The new technology is not replacing staff who normally manually check-out or renew materials, but re-distributing library professionals throughout each location so they can provide more one-on-one service to patrons with questions, how to use library services, and find the materials they are looking for. The new service module will also help the library expand programs to the community with more staff available to help. 

How to Use the Self Check-Out Kiosks

  1. Scan your card
  2. Place 5-10 items on the scanner at once.  They are checked out in seconds!
  3. Select receipt option and you are complete!

Watch the Video on the Conveyor Belt Return System at Bowman Library

 


 “We’ve been looking at this technology for several years now,” says John Huddy, Director of Handley Regional Library System. “Similar technology is available at thousands of libraries around the nation. We spoke with consultants and other libraries already using this service so we could understand how it would impact our materials and services we provide to the public.

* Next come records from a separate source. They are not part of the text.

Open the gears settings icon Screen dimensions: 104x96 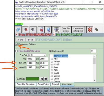tap(96, 29)
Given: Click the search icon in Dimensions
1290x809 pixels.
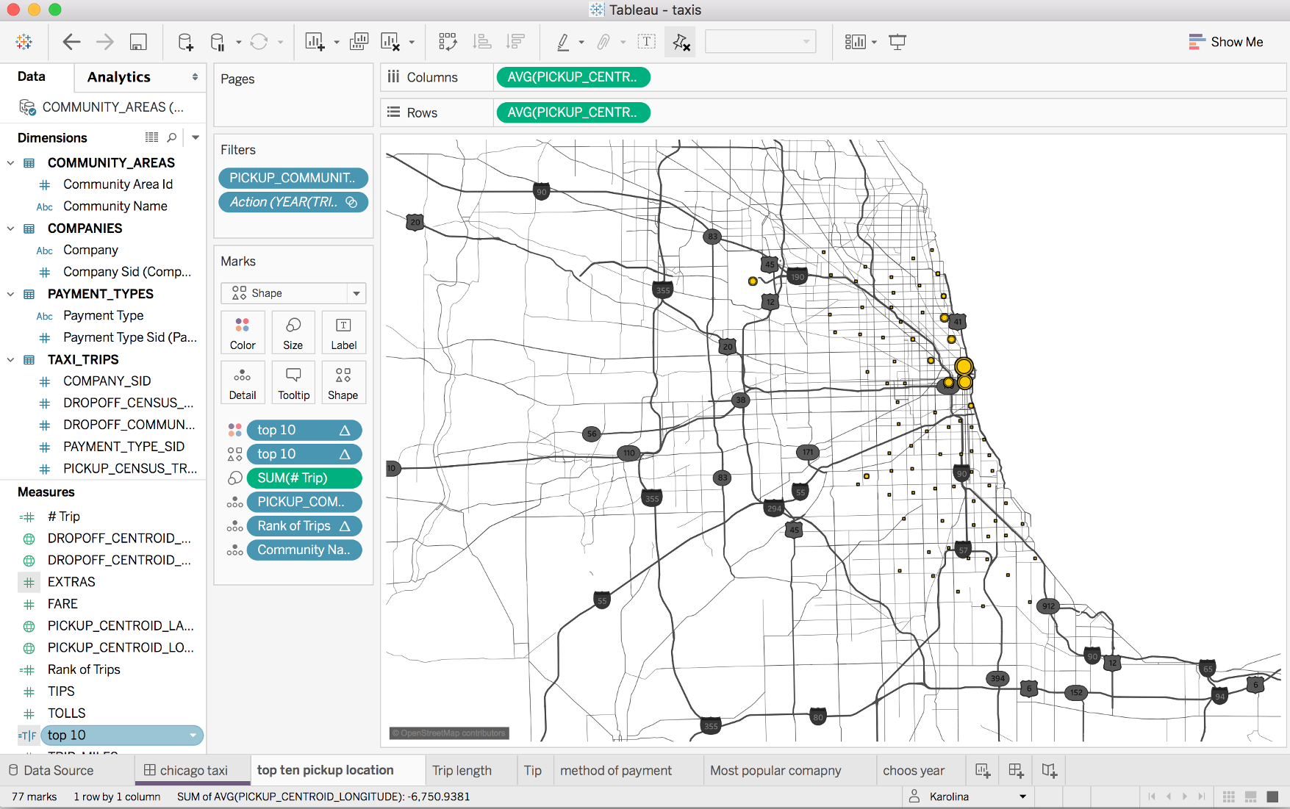Looking at the screenshot, I should coord(172,137).
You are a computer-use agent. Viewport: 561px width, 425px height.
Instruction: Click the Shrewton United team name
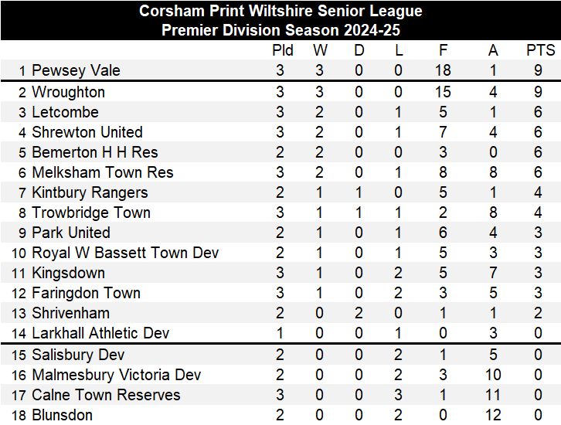point(87,132)
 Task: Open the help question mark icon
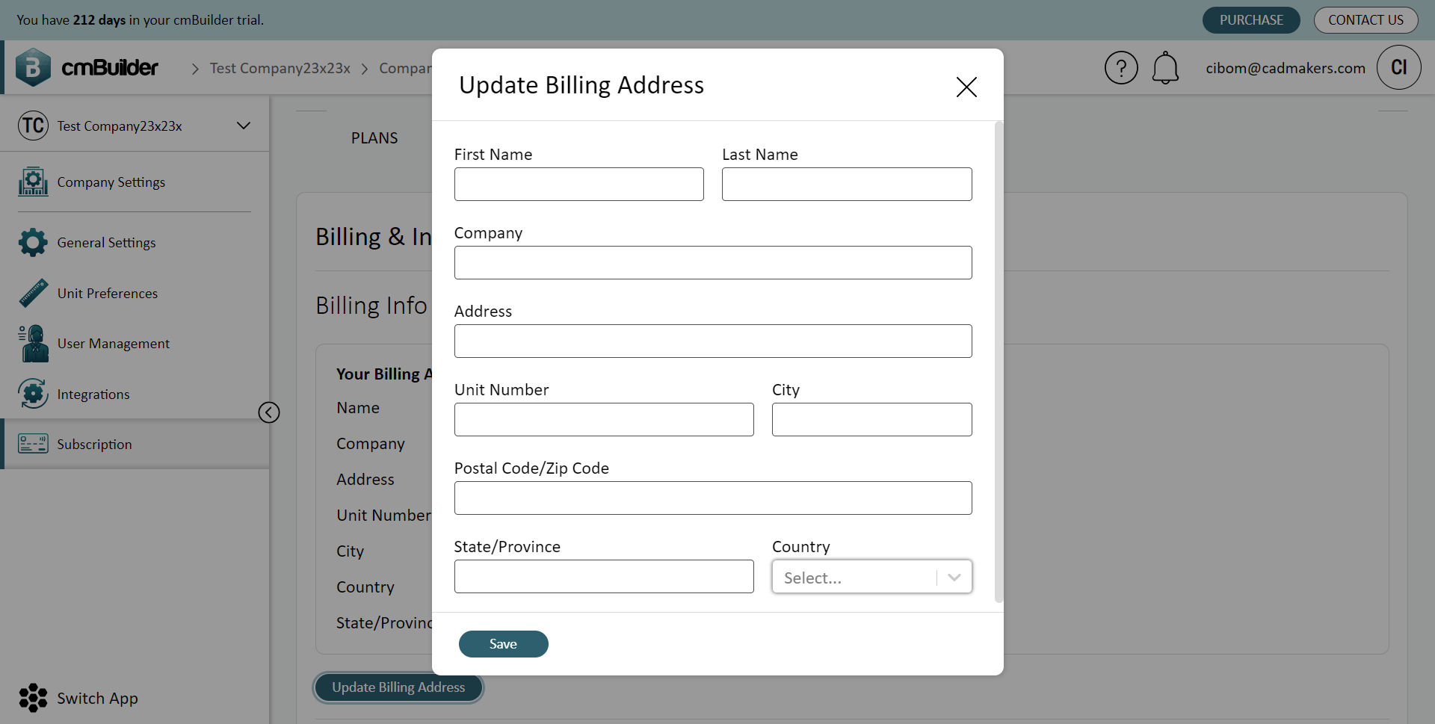tap(1121, 68)

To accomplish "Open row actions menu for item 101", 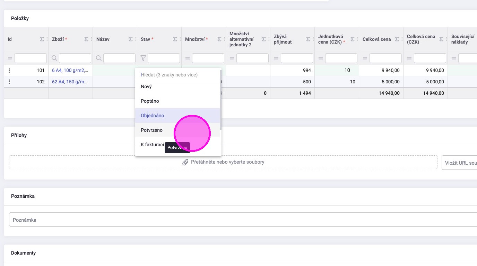I will coord(9,71).
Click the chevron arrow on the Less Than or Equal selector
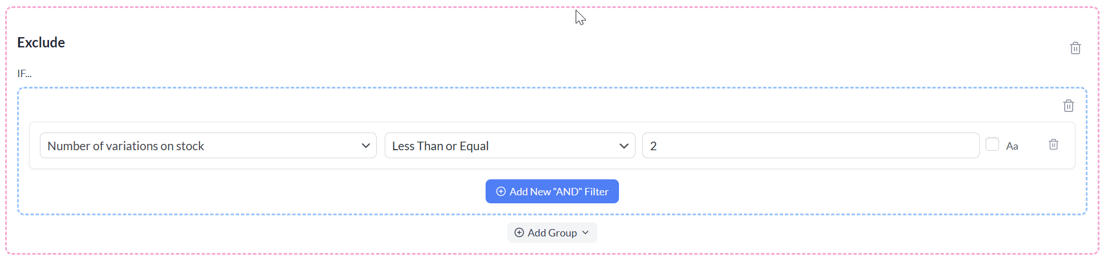Image resolution: width=1108 pixels, height=265 pixels. [624, 146]
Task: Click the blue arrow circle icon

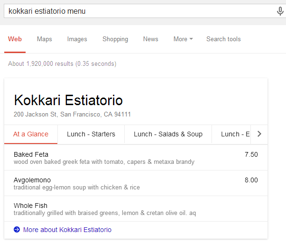Action: click(17, 230)
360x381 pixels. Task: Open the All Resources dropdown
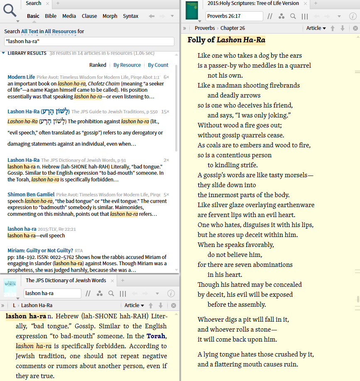pyautogui.click(x=61, y=32)
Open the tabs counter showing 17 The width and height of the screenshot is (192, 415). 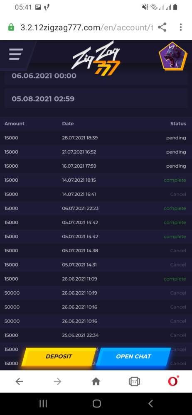134,381
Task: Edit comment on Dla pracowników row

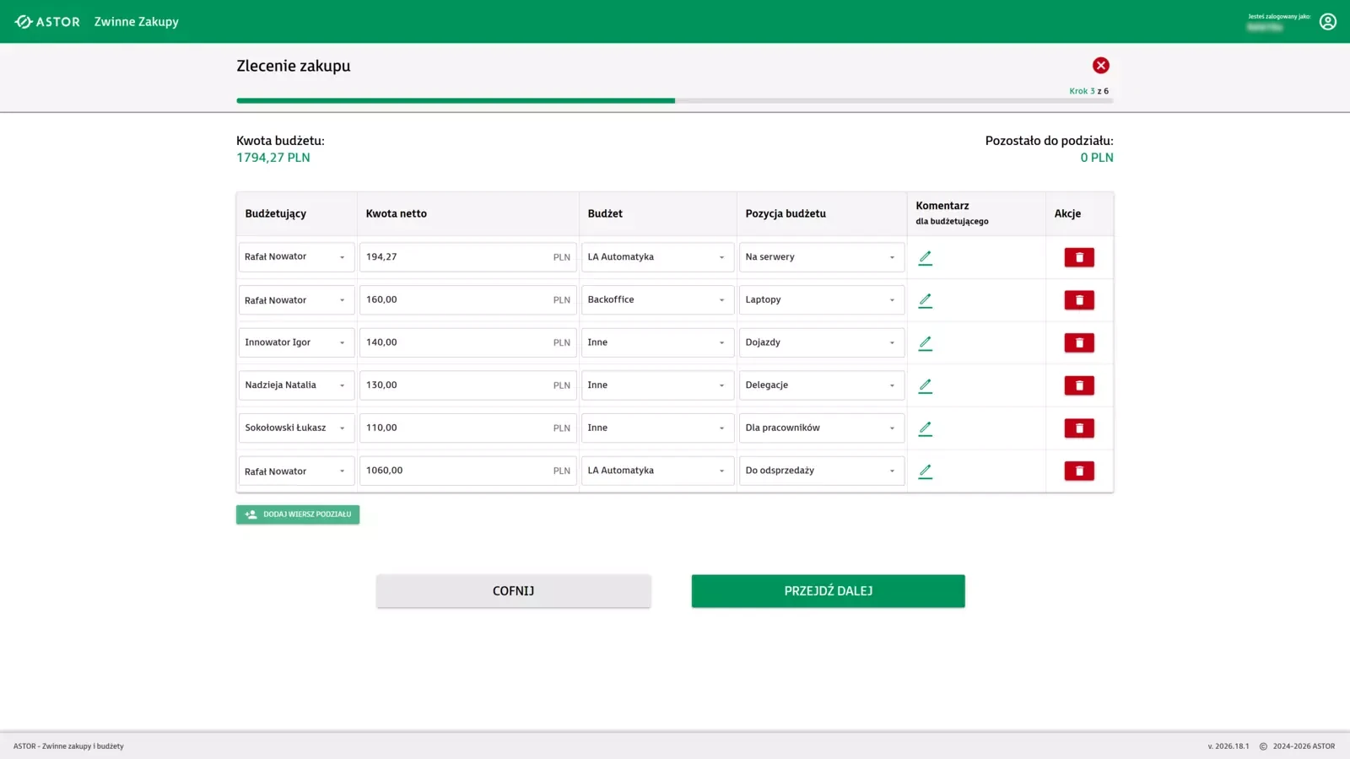Action: (925, 428)
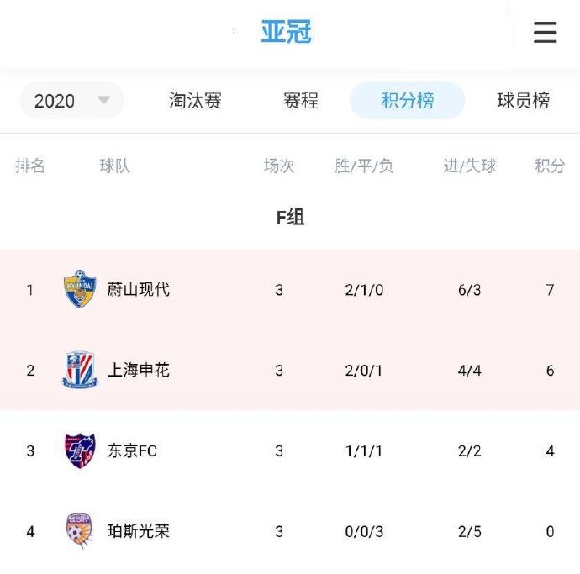580x574 pixels.
Task: Select the 积分榜 tab
Action: (x=408, y=101)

It was important we went with a system that would be easy to use for patrons of all ages, speed up one of the many manual processes in a library not a lot of people know about, and better position staff out from behind the circulation desks to out on the library floor talking to patrons more and helping them find the right materials, and increase usage of our other services – from our digital library, online printing services, public computers, or research databases, for example.”

Huddy also reports this new system will not replace staff due to the automation.

“Throughout this entire process our intent was never to replace staff. Staff helped us evaluate vendors and technology options. We’re all excited because it has already allowed staff to interact with the public more and save a lot of time. It’s going to create a pathway for more free programs – something the community already enjoys. Our programs for kids for example can have a high number of attendees and this will help us run more structured activities. We will also be able to expand on additional programming and support other departments. We’re very excited to see the impact it is already making and what the future holds for us as we all focus on connecting more with each patron.”